Michoacan's violent summer began as federal police and the army targeted La Familia Michoacana in new ways, including corrupt officials who protect traffickers.
"Calderon went after politicians," Grayson said. "So far, they have been intocables " -- untouchables.
In May, authorities arrested 11 mayors across Michoacan for alleged complicity with criminal elements, including La Familia. Another 17 municipal officials, including several area police and security chiefs, also were arrested.
The mayors who were arrested represented all three of Mexico's major political parties, according to data gathered by Grayson for an upcoming book on narco-violence in Mexico.
"That was the big hit. It was unprecedented," Grayson said.
Police are also searching for two politicians who are in hiding, and who are accused of belonging to La Familia. Saul Solis Solis, alias "El Lince," lost a bid for a congressional seat this month and is the cousin of a cartel leader, officials say.
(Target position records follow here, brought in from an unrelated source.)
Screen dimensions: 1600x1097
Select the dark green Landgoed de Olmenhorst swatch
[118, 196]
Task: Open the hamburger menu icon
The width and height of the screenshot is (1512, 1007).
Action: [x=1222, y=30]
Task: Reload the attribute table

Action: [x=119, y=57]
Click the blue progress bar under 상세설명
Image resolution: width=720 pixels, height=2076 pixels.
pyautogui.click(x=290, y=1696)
The other fugitive politician, Julio Cesar Godoy Toscano, was elected in June to the lower house of congress. He is also the half-brother of Michoacan's governor.
Political enablers of two other of the most powerful drug trafficking organizations in Mexico, the Gulf cartel and Sinaloa cartel, have not been hit in the same way, Grayson said.
Authorities followed up with the arrests of a top La Familia leaders, Arnoldo "La Minsa" Rueda Medina in July. Earlier in the year, another top echelon leader, Rafael "El Cede" Cedeno Hernandez was apprehended.
More than 30 federal police officers were killed in reprisal attacks, including 12 officers whose tortured bodies were dumped in a pile on the side of a highway on July 13.
After the slayings, Gomez, the leader of La Familia, spoke on the radio, telling Calderon that his cartel was not against the government, but only against the federal police, which he blamed for falsely accusing citizens of crimes.
"The radio address was a challenge to the authorities," Reyes said. "They had to respond."
Mexican newspapers are regularly running headlines about the arrests of additional La Familia leaders. Authorities went as far as temporarily detaining Gomez's mother and brother for questioning.
The cartel's overseer of the important port city of Lazaro Cardenas, Marcos Arturo Juarez Cruz, known as "El Chamuco," was arrested last week.
A federal police chief last month said that La Familia Michoacana has been seriously weakened by the arrests of its leaders and seizures of cash.
But the unconventional cartel continues to fight back.
A taxi driver who claimed he was kidnapped along with his passenger in September by the La Familia Michoacana said the he witnessed how the cartel wrote and rehearsed a script for one of the captives to read into a video camera, according to a federal police press release.
The production was supposed to be a fake interrogation where the captive would claim to worked as a courier for a rival cartel, the statement said.
He was supposed to say that he was delivering money to Genaro Garcia Luna, the cabinet member who oversees the federal police.